[Rows of pointing data]
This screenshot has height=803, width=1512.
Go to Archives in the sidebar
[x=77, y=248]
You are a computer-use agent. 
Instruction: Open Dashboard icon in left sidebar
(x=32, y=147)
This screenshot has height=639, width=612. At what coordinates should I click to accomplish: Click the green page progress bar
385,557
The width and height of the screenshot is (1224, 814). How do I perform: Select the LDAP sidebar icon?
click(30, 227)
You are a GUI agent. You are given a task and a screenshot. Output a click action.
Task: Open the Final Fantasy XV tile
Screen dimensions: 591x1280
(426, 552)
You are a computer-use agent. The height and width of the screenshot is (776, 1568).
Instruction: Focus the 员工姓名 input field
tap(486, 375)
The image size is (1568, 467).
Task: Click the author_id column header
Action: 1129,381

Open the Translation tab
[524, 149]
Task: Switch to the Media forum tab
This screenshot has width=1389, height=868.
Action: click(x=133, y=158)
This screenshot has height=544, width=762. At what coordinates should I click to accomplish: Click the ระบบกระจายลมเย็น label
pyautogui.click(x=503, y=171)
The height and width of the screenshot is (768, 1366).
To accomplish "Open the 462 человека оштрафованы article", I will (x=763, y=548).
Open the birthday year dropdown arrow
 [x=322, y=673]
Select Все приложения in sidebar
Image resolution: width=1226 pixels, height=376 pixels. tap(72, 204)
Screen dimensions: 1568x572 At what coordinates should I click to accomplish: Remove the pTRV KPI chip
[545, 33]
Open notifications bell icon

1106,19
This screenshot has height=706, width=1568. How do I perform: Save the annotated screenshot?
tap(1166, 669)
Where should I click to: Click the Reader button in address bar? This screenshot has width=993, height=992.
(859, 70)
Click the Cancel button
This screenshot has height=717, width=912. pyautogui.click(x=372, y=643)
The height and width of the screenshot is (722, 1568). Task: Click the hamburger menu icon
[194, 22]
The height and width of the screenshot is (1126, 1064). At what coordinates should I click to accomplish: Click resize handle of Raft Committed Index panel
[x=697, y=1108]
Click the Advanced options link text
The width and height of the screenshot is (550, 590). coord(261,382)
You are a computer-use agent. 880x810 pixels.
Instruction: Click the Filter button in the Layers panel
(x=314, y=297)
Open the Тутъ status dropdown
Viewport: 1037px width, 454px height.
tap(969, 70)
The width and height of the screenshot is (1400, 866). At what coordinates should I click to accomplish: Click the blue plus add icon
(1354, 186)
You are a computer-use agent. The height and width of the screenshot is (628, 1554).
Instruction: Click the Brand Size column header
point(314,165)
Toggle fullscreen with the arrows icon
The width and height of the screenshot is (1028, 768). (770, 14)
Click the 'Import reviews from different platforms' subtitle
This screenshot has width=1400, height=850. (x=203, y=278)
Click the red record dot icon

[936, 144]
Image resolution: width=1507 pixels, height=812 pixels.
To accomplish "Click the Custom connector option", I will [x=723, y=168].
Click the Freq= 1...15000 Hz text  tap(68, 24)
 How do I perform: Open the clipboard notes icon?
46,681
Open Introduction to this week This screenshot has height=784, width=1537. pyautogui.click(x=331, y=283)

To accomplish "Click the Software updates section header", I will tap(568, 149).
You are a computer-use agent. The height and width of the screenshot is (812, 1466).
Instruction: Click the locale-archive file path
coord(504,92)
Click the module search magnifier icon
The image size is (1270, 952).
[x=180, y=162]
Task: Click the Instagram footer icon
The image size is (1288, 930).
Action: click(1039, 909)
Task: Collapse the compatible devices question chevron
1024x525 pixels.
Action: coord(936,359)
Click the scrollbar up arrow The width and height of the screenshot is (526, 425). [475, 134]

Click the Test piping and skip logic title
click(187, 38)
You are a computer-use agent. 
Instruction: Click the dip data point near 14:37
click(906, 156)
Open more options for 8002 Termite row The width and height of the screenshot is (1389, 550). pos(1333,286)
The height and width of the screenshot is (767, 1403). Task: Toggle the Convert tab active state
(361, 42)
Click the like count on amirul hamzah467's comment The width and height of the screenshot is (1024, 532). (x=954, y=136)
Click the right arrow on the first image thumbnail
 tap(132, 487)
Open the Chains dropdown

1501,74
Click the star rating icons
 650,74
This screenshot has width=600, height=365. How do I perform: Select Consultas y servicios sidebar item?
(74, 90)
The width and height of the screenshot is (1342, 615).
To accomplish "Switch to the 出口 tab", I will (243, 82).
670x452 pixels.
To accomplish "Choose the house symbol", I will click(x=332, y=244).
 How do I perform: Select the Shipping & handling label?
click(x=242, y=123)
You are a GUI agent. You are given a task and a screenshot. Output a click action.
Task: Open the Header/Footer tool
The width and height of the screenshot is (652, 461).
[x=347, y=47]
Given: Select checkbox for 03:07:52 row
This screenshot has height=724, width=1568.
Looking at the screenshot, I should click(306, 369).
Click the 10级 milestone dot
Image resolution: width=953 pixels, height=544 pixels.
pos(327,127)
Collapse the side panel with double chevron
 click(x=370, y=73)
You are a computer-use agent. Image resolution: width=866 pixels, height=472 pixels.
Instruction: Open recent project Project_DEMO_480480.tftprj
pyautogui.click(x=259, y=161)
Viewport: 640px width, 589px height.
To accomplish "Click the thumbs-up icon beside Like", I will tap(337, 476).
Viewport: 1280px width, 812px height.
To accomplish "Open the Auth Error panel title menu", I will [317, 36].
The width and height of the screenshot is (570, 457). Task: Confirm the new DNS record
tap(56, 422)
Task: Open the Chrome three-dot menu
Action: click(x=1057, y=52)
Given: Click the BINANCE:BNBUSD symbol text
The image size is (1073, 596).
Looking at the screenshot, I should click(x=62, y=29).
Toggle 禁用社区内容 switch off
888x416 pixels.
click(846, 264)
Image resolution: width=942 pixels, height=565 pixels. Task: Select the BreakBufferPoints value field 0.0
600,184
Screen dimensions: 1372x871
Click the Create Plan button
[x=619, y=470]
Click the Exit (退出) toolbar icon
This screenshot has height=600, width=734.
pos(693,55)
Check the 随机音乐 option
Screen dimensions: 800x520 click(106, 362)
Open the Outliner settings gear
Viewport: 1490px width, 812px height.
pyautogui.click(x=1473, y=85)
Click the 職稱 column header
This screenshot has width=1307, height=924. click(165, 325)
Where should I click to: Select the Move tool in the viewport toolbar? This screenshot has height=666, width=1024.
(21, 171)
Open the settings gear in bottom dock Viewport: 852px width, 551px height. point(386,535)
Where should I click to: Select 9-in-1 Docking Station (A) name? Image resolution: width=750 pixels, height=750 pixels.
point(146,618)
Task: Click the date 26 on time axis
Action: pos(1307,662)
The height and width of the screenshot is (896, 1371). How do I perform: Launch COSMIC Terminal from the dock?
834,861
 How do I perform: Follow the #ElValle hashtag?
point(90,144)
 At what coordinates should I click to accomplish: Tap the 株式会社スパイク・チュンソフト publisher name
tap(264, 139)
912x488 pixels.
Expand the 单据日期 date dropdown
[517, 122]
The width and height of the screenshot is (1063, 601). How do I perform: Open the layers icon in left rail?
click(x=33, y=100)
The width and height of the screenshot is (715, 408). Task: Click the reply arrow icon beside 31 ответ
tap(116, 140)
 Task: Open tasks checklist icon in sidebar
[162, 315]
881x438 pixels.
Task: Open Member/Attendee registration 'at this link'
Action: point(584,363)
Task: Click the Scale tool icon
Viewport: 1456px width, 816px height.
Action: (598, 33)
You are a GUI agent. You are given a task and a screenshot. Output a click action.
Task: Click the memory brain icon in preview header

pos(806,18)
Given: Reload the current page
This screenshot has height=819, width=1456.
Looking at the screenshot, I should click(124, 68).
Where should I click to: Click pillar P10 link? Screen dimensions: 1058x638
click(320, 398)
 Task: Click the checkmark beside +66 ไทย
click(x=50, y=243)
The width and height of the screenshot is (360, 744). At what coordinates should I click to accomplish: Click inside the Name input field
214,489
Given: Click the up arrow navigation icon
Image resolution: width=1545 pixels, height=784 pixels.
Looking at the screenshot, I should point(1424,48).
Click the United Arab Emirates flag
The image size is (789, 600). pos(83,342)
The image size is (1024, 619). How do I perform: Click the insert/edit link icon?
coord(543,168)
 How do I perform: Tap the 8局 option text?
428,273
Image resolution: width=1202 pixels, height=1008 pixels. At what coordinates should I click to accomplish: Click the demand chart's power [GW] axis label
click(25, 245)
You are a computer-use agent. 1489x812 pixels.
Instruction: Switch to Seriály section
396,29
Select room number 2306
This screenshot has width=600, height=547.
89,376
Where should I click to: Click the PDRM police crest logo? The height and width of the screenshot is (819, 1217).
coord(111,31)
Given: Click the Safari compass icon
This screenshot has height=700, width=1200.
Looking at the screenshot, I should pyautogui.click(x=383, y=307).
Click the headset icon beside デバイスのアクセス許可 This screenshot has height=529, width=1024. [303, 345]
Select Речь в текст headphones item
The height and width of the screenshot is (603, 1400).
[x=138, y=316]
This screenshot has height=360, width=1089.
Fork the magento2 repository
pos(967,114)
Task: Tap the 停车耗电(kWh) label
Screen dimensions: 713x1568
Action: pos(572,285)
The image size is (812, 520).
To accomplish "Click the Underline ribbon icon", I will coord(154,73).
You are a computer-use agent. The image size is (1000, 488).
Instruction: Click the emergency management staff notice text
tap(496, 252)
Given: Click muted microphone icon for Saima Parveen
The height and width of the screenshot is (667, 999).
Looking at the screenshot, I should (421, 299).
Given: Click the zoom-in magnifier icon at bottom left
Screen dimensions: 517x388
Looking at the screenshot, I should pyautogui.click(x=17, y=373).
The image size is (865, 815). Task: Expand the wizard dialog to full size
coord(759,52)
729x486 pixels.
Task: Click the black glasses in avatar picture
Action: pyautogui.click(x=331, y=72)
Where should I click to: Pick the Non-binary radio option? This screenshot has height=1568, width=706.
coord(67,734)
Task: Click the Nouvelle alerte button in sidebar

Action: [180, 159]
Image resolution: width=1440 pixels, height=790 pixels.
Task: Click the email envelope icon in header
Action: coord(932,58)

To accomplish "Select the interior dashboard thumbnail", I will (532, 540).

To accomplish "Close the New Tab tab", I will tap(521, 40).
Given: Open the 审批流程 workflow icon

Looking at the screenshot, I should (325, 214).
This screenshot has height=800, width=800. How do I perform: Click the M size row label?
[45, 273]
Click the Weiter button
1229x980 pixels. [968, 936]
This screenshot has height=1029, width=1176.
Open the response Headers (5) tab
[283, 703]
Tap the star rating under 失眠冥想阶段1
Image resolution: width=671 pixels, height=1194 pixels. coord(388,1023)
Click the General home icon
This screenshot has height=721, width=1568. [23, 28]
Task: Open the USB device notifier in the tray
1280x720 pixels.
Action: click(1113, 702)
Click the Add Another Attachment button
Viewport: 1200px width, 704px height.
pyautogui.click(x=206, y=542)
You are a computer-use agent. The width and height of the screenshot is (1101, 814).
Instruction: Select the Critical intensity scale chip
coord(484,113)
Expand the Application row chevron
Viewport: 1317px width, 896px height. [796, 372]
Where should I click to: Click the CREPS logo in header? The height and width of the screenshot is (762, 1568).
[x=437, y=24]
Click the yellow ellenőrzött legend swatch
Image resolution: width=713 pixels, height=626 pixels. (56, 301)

**The request:** Render the portion of the rows that opens with the line containing "Given: Click the BINANCE:BNBUSD symbol text" and closes with the line containing "Open the settings", both included, as a JSON list of strings with one string per line, omitting blank lines.

**Result of the exercise:**
[
  "Given: Click the BINANCE:BNBUSD symbol text",
  "The image size is (1073, 596).",
  "Looking at the screenshot, I should click(x=62, y=29).",
  "Toggle 禁用社区内容 switch off",
  "888x416 pixels.",
  "click(846, 264)",
  "Image resolution: width=942 pixels, height=565 pixels. Task: Select the BreakBufferPoints value field 0.0",
  "600,184",
  "Screen dimensions: 1372x871",
  "Click the Create Plan button",
  "[x=619, y=470]",
  "Click the Exit (退出) toolbar icon",
  "This screenshot has height=600, width=734.",
  "pos(693,55)",
  "Check the 随机音乐 option",
  "Screen dimensions: 800x520 click(106, 362)",
  "Open the Outliner settings gear",
  "Viewport: 1490px width, 812px height.",
  "pyautogui.click(x=1473, y=85)",
  "Click the 職稱 column header",
  "This screenshot has width=1307, height=924. click(165, 325)",
  "Where should I click to: Select the Move tool in the viewport toolbar? This screenshot has height=666, width=1024.",
  "(21, 171)",
  "Open the settings gear in bottom dock Viewport: 852px width, 551px height. point(386,535)"
]